Both appellant’s taped and written statements were admitted into evidence. In his taped statement appellant told officers that Way got the gun during the course of the argument over his moving and that he “grabbed the gun from her and it went off. I don’t know if I hit the trigger or what I [did]” to cause the gun to fire. He stated he did not know how many shots were fired but was positive that neither he nor Way cocked the gun again. He denied knowing how the revolver found by Sgt. Ray next to Way’s feet had been cocked. In his written statement, appellant explained that when Way got the gun, she threatened to kill him, but then gave him the gun after he calmed her down. He stated that he saw that the hammer had been cocked and that he was trying to let the hammer down when the gun fired. He then threw the gun to the floor and, seeing Way fall, ran to a nearby store to telephone for help. Appellant did not testify at trial.

A pathologist testified for the State that the bullet entered the victim on her left side at the junction of the head and neck, about one-and-one-half inches from her left ear lobe, severing Way’s spinal cord. Based on the horizontal path of the bullet, the pathologist opined that the gun was held level with the victim’s body and that the shot was fired no more than a foot from the victim’s head. The pathologist testified that a person shot in this manner would lose consciousness immediately and would be unable to cock a revolver. The witness also detailed the bruises found on the victim’s body, which he stated had been sustained within 24 hours of her death.

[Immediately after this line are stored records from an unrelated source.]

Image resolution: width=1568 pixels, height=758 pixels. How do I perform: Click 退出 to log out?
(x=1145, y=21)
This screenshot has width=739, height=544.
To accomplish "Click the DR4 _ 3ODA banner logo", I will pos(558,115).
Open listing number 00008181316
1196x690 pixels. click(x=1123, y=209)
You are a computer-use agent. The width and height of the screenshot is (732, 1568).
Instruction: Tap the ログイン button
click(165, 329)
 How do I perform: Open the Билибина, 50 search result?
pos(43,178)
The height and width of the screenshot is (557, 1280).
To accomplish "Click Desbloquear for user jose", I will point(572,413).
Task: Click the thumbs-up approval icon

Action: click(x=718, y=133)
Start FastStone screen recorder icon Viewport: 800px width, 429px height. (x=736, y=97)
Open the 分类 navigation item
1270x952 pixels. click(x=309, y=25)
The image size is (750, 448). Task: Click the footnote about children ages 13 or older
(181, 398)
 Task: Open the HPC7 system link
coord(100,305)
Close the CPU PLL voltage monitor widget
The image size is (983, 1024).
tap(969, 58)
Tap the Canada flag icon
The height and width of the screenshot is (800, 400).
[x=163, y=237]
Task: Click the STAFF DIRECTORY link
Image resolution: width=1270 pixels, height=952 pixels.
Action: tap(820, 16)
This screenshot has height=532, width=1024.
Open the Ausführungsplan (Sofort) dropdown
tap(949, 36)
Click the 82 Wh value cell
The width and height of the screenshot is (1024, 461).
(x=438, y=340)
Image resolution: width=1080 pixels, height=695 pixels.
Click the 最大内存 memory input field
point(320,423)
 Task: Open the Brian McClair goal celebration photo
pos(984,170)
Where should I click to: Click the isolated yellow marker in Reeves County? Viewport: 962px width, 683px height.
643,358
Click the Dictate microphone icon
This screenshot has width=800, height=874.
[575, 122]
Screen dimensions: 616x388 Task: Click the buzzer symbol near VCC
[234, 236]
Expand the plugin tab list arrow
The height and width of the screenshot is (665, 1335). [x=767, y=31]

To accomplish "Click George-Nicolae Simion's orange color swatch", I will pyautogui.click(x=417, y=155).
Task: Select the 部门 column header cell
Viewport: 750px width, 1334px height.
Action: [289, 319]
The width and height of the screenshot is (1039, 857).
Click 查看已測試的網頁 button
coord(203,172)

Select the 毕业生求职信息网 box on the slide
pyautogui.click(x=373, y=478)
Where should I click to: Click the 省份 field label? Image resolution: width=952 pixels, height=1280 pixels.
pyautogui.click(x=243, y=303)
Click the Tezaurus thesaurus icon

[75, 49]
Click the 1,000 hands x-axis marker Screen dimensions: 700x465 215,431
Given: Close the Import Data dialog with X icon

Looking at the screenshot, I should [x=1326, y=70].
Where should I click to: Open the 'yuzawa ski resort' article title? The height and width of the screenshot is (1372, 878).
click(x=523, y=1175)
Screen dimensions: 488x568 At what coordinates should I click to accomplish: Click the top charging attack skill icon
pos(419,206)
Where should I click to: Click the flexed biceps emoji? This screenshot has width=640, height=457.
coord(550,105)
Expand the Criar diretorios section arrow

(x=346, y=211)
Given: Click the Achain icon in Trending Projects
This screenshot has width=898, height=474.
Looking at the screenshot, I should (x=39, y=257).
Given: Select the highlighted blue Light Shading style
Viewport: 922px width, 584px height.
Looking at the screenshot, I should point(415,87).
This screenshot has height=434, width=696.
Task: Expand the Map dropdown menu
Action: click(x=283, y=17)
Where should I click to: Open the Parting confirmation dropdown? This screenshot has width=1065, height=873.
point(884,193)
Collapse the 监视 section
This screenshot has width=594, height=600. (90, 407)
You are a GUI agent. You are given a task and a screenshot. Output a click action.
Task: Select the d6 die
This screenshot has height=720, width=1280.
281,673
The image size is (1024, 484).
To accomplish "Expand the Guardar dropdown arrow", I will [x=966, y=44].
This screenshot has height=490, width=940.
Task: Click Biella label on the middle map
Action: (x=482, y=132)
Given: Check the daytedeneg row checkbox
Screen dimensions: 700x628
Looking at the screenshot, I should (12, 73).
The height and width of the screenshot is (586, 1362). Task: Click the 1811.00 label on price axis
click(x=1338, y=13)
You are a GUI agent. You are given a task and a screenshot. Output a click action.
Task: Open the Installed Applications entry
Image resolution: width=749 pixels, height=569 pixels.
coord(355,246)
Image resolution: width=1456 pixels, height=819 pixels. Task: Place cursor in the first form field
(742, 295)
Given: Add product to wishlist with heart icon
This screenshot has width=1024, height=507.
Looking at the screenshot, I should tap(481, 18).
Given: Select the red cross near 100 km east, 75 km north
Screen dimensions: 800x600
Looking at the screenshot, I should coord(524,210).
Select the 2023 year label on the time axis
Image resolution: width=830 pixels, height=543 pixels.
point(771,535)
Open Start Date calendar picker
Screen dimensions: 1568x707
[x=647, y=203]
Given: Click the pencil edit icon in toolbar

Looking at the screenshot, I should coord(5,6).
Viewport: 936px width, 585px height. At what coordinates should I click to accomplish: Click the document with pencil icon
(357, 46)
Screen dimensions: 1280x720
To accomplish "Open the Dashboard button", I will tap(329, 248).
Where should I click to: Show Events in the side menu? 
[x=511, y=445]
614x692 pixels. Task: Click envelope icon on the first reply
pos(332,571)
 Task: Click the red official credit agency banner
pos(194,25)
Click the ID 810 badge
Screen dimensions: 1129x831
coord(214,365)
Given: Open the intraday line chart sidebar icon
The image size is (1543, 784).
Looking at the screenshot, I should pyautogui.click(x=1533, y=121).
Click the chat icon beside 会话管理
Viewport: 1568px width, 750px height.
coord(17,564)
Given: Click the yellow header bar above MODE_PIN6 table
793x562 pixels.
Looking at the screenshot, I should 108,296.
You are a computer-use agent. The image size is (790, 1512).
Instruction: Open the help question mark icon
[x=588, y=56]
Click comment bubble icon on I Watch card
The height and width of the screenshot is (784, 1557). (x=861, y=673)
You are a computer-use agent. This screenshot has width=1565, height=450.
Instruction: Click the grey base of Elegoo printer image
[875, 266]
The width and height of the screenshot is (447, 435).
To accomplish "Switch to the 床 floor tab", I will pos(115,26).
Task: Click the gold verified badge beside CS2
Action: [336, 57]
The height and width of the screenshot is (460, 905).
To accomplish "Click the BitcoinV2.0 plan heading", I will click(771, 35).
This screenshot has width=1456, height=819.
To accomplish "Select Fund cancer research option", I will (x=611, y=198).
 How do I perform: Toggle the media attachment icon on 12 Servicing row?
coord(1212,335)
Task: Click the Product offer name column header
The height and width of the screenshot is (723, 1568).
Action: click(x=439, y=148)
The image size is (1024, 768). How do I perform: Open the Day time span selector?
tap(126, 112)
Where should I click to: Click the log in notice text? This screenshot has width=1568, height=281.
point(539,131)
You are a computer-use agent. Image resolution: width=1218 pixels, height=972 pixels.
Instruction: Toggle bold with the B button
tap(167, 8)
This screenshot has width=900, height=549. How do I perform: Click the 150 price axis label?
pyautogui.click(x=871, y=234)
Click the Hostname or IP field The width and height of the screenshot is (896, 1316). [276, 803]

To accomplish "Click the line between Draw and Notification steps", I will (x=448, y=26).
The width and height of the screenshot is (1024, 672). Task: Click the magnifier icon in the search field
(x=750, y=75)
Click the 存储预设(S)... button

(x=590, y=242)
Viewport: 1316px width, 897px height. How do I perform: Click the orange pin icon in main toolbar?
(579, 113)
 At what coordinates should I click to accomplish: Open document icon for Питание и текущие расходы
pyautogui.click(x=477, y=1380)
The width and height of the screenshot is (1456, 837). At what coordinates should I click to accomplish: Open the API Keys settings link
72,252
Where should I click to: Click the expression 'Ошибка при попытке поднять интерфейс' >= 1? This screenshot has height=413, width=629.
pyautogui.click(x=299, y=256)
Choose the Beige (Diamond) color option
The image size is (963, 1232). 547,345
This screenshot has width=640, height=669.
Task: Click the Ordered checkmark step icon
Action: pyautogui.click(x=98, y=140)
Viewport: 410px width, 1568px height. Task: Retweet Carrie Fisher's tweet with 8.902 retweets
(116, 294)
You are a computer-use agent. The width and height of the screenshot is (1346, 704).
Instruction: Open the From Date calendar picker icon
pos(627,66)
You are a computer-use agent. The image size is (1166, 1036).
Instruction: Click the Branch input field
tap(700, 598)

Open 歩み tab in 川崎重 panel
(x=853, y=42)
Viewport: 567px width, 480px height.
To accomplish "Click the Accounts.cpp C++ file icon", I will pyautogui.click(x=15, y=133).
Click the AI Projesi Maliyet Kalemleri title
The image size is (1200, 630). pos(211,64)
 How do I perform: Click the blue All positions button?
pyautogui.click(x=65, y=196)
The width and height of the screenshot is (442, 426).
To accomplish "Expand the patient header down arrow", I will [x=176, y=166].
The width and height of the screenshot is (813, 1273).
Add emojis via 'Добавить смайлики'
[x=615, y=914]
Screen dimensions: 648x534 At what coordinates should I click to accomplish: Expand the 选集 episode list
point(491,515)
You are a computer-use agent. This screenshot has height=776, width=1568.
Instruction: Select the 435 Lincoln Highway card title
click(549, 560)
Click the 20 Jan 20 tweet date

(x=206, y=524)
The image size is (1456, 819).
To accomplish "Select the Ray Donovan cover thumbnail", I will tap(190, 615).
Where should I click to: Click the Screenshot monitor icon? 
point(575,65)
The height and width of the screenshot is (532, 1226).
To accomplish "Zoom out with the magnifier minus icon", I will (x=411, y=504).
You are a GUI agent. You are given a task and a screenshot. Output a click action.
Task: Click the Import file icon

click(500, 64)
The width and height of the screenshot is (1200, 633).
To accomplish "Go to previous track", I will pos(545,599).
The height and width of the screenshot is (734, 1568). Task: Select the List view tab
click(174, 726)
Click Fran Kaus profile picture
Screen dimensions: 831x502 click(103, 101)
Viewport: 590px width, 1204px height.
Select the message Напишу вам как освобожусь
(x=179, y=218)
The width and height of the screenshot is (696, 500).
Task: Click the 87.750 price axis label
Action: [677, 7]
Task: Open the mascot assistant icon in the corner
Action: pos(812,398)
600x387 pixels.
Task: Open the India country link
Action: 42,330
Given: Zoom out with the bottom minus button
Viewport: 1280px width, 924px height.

Other expert testimony established that the fatal bullet was fired from the .22 caliber revolver found at her feet. The expert who examined the revolver testified that there was only a “very remote chance” that dropping it would cause it to cock and that in his opinion it would require some human agency to cock the weapon.

*18Appellant submitted written requests for charges on accident, self-defense, involuntary manslaughter in the commission of an unlawful act (OCGA § 16-5-3 (a)), and involuntary manslaughter in the commission of a lawful act in an unlawful manner (OCGA § 16-5-3 (b)). The transcript of the charge conference reveals that appellant specifically withdrew his request for a charge on self-defense, claimed that although he took the gun from Way in self-defense its discharge was an accident, thereby disavowing a justification defense, and requested instead that the trial court charge the jury on involuntary manslaughter in the commission of an unlawful act.1 However, after the trial court repeatedly reaffirmed its decision not to give the requested involuntary manslaughter-unlawful act charge, appellant reasserted his request for the self-defense charge, expressly informing the trial court that he did so as the result of the trial court’s ruling denying the requested involuntary manslaughter charge. The trial court then charged the jury on voluntary manslaughter, accident, and self-defense, but not as to the provisions of OCGA § 16-5-3 (a). After carefully reviewing the transcript of the charge conference, we do not agree with the State that the trial court’s giving of the self-defense charge precluded appellant from raising on appeal any error in the trial court’s refusal to charge involuntary manslaughter. See, e.g., Willis v. State, 258 Ga. 477-478 (1) (371 SE2d 376) (1988). Instead, we agree with appellant that because of the particular circumstances presented in the case sub judice, we can address his contention that the trial court’s failure to charge the provisions of OCGA § 16-5-3 (a) was error.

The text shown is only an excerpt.